> _Written task_
Print, word for word, the part of the tutorial text between "The fuzzy accuracy" and "return index.get(l)", inclusive.

> _Text block_
The fuzzy accuracy is $\frac{5}{6} = 0.833$

As the requirement, <u>your accuracy should be higher than $0.8$</u>.

In [32]:
# [ TODO ] calculate accuracy
index = {'A1': 0, 'A2': 1, 'B1': 2, 'B2': 3, 'C1': 4, 'C2': 5}
def label2index(l):
    return index.get(l)

test_index = list(map(label2index, list(processed_data['test']['level'])))

t = 0
for i in range(len(predict_label)):
    if(abs(test_index[i] - predicts[i]) <= 1):
        t += 1
print(round(t/len(predict_label), 16))

0.8578260869565217


## TA's Note

Congratulations, you made it to the end of the tutorial! Make sure you make an appointment to show your work and turn in your finished assignment before next week's lesson. We will ask you to run your code, so double check that everything is working and that your model is saved. Don't worry if you didn't pass the evaluation requirements, you'll still get partial points for trying.

## Appendix 


<a name="Appendix-1-Install-CUDA"></a>

### Appendix 1 - Install CUDA

1. Check your GPU vs. CUDA compatibility:
   - [NVIDIA -> Your GPU Compute Capability](https://developer.nvidia.com/cuda-gpus) -> GeForce and TITAN Products
2. Check library vs. CUDA compatibility: 
   - Pytorch: [Previous PyTorch Versions](https://pytorch.org/get-started/previous-versions/)

> _Supplied data_
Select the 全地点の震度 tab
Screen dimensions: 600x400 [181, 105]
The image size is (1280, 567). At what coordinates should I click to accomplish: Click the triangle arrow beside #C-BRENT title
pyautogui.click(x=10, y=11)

> _Correct answer_
The fuzzy accuracy is $\frac{5}{6} = 0.833$

As the requirement, <u>your accuracy should be higher than $0.8$</u>.

In [32]:
# [ TODO ] calculate accuracy
index = {'A1': 0, 'A2': 1, 'B1': 2, 'B2': 3, 'C1': 4, 'C2': 5}
def label2index(l):
    return index.get(l)